[Opening Input data section]

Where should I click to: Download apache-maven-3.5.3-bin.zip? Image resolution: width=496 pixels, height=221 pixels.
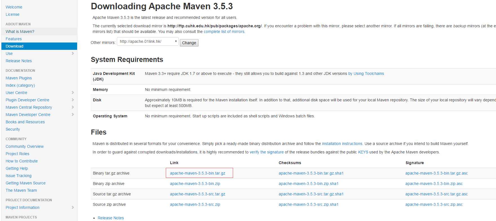click(x=195, y=184)
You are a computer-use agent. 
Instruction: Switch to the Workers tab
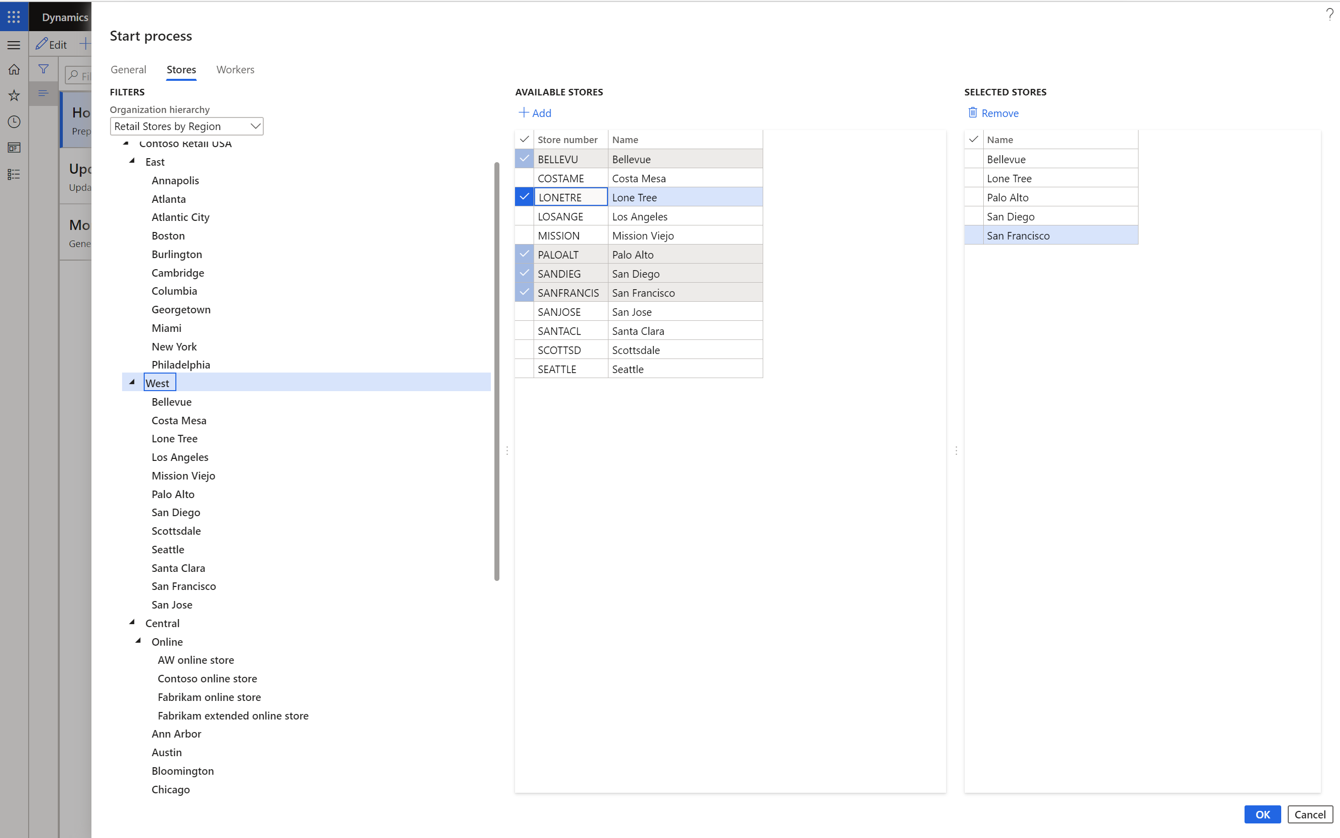tap(235, 69)
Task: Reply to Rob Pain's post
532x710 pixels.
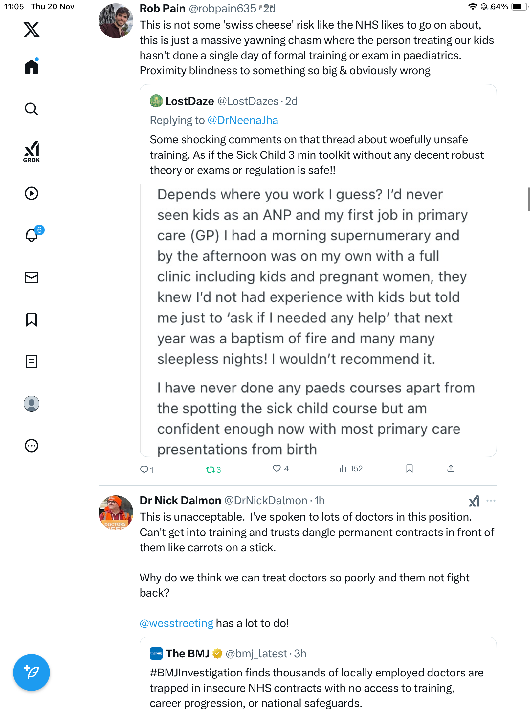Action: [144, 469]
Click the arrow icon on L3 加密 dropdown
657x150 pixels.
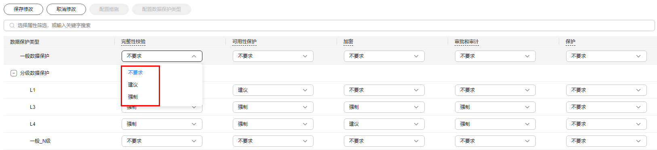(416, 107)
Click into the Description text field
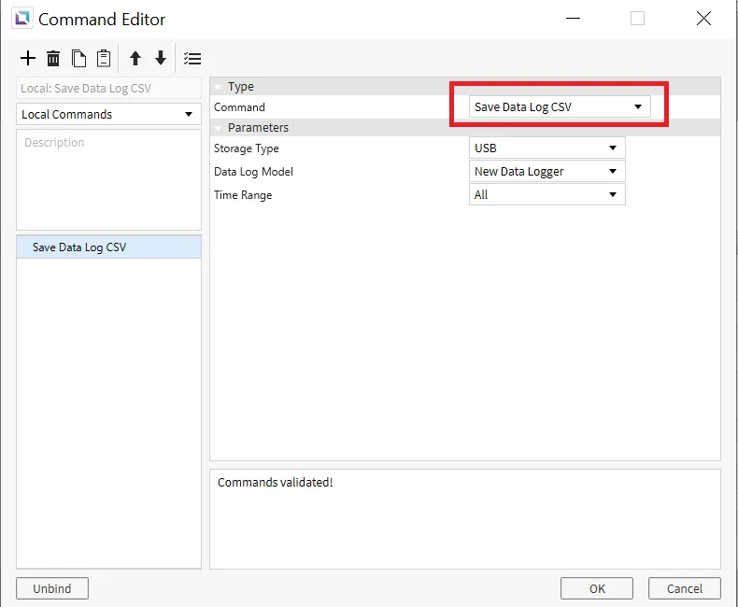This screenshot has width=738, height=607. (x=108, y=179)
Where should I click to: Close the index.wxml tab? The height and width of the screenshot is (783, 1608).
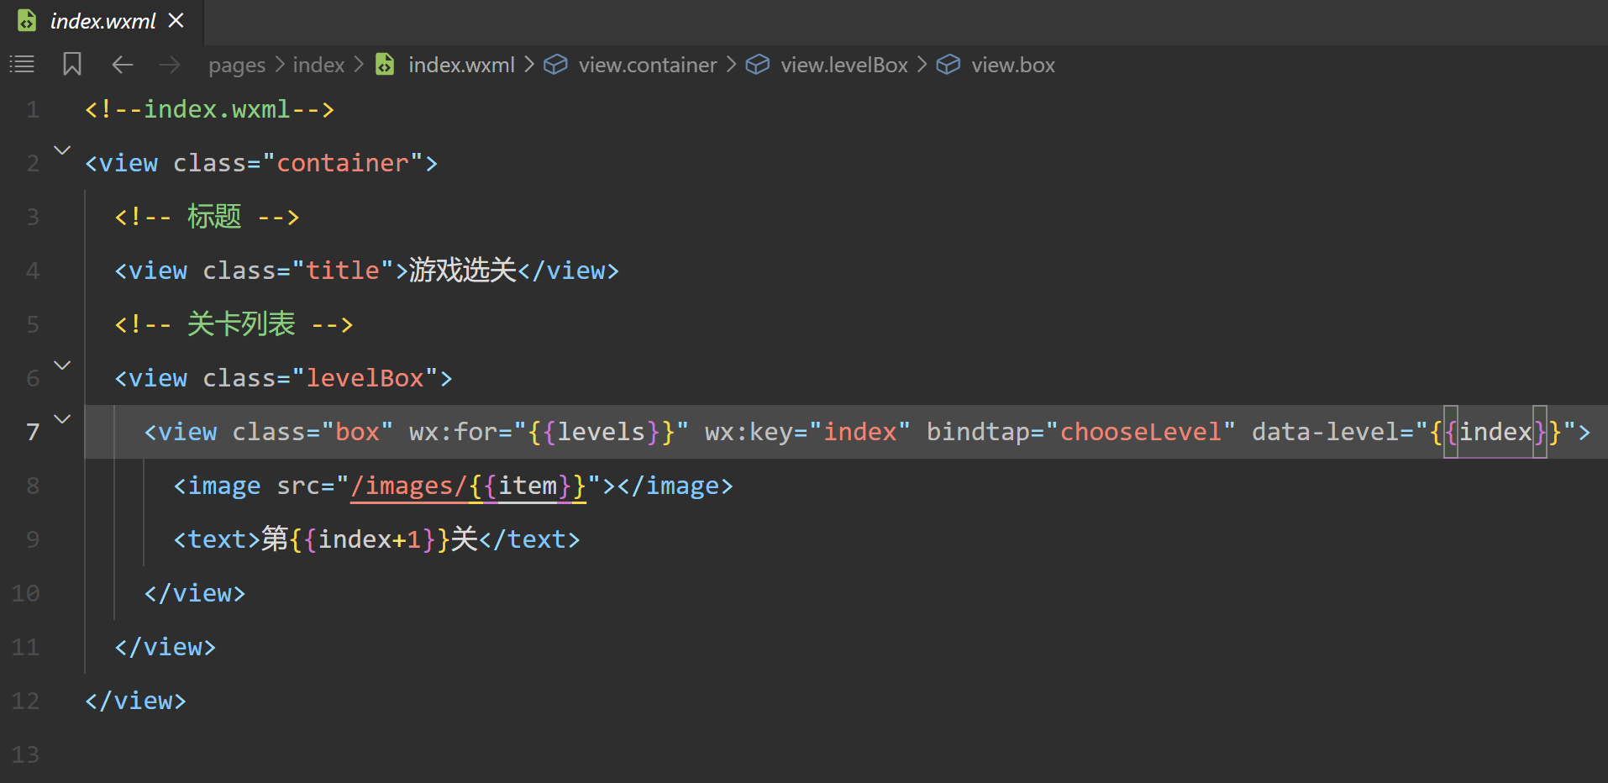[176, 20]
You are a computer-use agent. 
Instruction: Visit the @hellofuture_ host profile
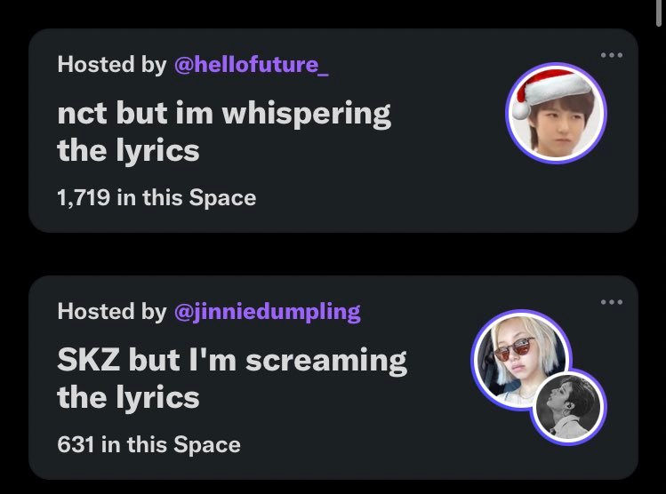251,65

[Closing Input data section]

* [Task objective]
Transcribe every entry word for word, excluding images.

* [Expected answer]
Where should I click to: Download apache-maven-3.5.3-bin.zip? Image resolution: width=496 pixels, height=221 pixels.
click(x=195, y=184)
You are a computer-use agent. 
Instruction: Switch to the Workers tab
tap(235, 69)
Task: Reply to Rob Pain's post
532x710 pixels.
Action: [144, 469]
Click the arrow icon on L3 加密 dropdown
657x150 pixels.
(416, 107)
Click into the Description text field
This screenshot has width=738, height=607. (x=108, y=179)
Where should I click to: Close the index.wxml tab? The height and width of the screenshot is (783, 1608).
[176, 20]
You are a computer-use agent. 
Instruction: Visit the @hellofuture_ host profile
251,65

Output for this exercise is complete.